To tackle this, the researchers investigated materials called hydrogels, which are very absorbent, jelly-like solids that are loaded with salt. Salt is really adept at pulling moisture from the air, and the hydrogel acts like a sponge that holds onto that moisture without it leaking out. The idea is that the material absorbs moisture from the air overnight, and then gentle heat is applied during the day to release that captured water as clean, drinkable liquid. This simple and non-invasive idea means that it is potentially usable anywhere in the world.
The only problem is that the materials kept falling apart. And if they don’t last, neither does their fresh water potential.
The problem with copper
In real water-harvesting devices, the gel sits on a metal surface – usually copper – which acts as a heater to release the captured water. When the team placed their hydrogel onto copper, it disintegrated in under three weeks. There was something about the copper that was destroying it.
What they found was that the copper was slowly releasing tiny amounts of itself into the surrounding liquid in the form of dissolved copper ions. Those ions then reacted with oxygen and water to produce highly reactive chemical molecules, which the researchers describe as behaving like wrecking balls, ripping apart the gel’s internal structure from the inside out. The gel went from a firm, functional solid to a useless liquid. Not only this, but the degradation compromises the safety of the water for drinking.
The team found that this problem was specific to copper. When they tested other metals commonly used in harvesting devices, such as iron, iron oxides, and aluminium oxide, the gels remained intact. This is because those metals are far less likely to release ions into the surrounding liquid under the conditions used in these devices.
What’s new?
The solution, as it turned out, was very simple. The team painted the copper surface with a commercial anti-corrosion varnish before placing the gel on top. This created a protective barrier that stopped the copper from releasing ions in the first place, and with no ions, there were no wrecking-ball molecules, and no damage to the gel.
With this fix in place, the hydrogel survived more than 190 absorption and release cycles across 96 consecutive days, and it kept working. In that time, the material captured and released the equivalent of almost 500 kilograms of water per square metre of gel. Previous experiments had only managed to demonstrate stable performance for fewer than 30 cycles.
The cost difference
Without durable materials, harvesting water from the air costs roughly the same as bottled water – anywhere between $0.10 and $1.00 per litre, which makes it an impractical solution for communities that need it most. With long-lasting materials, such as the hydrogel and varnished copper combo, the researchers calculate that the cost could fall below $0.01 per litre, which starts to bring it on par with what households in cities like Boston or Charleston, West Virginia, currently pay for tap water.

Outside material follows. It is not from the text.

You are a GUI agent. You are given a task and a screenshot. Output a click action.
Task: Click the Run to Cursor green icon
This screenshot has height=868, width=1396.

Could there be consequences?
Water in the atmosphere is part of a continuous natural cycle. It evaporates from oceans and land, travels through the air, and falls back as rain or snow. If vast quantities were extracted before that process completed, it could, in theory, leave less moisture available in certain regions, meaning less cloud cover, less rainfall, and drier conditions over time. That said, the atmosphere is enormous, and the volumes the research teams are looking at are comparatively small, as they envision this technology being most useful in localised, community-scale applications rather than as a global extraction operation. Which is sensible because though the balance of the water cycle is resilient, like all things in nature, it is not infinite.
If successful, this could be a great idea that goes a long way to help solve the world’s water crisis. However, with the vast amounts of water that data centres will need, will we just be swapping one crisis for another?